Google's game streaming service, Stadia, can have you playing Assassin's Creed in 5 seconds

At GDC today, Google revealed Stadia, its game streaming service – which it plans to use to “build a game platform for everyone”. The company showed how the technology will work which if successful, could have enormous impact.

The device will stream games at 60fps and 4k, so you’ll want to make sure your internet bandwidth is up to scratch, and there’s even a bespoke controller for it. It’s based on a custom GPU that can kick out “more than ten teraflops of power”. According to Google, anyone can stream the latest games within seconds, across all devices.

It showed Stadia working with Assassin’s Creed Odyssey, which was tried on phone, tablet, TV, and “the least powerful PC we could find”. While obviously in optimal conditions, the game loaded within moments and ran perfectly across all of these systems.

Cross-platform play is available, since essentially Stadia is one system, and likewise save files can be transferred across devices. You can play on a tablet or phone on the go, then get home and continue playing the same game on your PC, console, or directly to your TV.

Google also showed how Assassin’s Creed Odyssey worked from within YouTube. Attached to a YouTube trailer was a ‘Play Now’ option, and players can simply click on this button to instantly be transported into the game – within five seconds, according to Google. No download, no patch, no complicated install procedure.

YouTube Thumbnail

Google provided the specs for Stadia, which runs on the company’s side of course – you only need a fast internet connection to make use of it. Additionally, Google says the hardware can be stacked, so more systems-intensive games such as Doom Eternal can be run in 4K resolutions at 60fps with no issues for the player.

- _Records supplied_:
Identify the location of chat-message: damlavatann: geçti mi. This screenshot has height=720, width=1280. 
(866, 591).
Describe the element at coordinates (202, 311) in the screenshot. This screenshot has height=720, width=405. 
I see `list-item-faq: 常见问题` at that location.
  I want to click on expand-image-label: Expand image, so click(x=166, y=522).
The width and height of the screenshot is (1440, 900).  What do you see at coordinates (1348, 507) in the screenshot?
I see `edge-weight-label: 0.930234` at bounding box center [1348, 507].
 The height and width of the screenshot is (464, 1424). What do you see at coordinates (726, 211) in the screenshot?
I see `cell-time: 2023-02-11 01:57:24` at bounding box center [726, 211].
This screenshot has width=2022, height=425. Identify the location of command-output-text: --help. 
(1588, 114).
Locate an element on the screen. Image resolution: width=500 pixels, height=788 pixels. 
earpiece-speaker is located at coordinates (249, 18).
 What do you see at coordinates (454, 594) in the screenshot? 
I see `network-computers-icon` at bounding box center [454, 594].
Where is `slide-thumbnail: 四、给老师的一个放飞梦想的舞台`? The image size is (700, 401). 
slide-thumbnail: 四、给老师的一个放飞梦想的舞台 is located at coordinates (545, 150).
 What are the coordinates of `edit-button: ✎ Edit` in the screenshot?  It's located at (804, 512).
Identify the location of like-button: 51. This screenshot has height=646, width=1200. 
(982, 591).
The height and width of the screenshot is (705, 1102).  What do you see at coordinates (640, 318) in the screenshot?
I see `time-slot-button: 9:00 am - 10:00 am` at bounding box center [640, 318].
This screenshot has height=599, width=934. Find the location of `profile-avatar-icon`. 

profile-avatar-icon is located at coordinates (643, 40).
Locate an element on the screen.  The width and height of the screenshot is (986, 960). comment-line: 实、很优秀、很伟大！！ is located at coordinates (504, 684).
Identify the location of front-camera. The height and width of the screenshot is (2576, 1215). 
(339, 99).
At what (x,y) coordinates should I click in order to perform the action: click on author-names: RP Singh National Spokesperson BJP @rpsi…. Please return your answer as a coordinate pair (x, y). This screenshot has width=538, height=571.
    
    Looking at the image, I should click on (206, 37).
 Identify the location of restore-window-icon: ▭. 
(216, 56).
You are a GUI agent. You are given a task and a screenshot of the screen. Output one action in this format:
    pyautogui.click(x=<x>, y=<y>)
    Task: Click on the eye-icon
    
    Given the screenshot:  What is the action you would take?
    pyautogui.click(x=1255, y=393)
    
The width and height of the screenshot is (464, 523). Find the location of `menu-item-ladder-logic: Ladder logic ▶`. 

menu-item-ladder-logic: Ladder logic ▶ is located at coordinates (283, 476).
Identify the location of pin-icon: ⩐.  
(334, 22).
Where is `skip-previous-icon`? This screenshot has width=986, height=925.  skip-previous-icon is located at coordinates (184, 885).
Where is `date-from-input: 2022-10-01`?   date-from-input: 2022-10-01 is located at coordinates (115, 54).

- _Task requirements_:
Reproduce the Stadia article from "It showed Stadia" up to and including "to your TV.", replacing "tablet" with "laptop".

- _Answer for the task_:
It showed Stadia working with Assassin’s Creed Odyssey, which was tried on phone, laptop, TV, and “the least powerful PC we could find”. While obviously in optimal conditions, the game loaded within moments and ran perfectly across all of these systems.

Cross-platform play is available, since essentially Stadia is one system, and likewise save files can be transferred across devices. You can play on a laptop or phone on the go, then get home and continue playing the same game on your PC, console, or directly to your TV.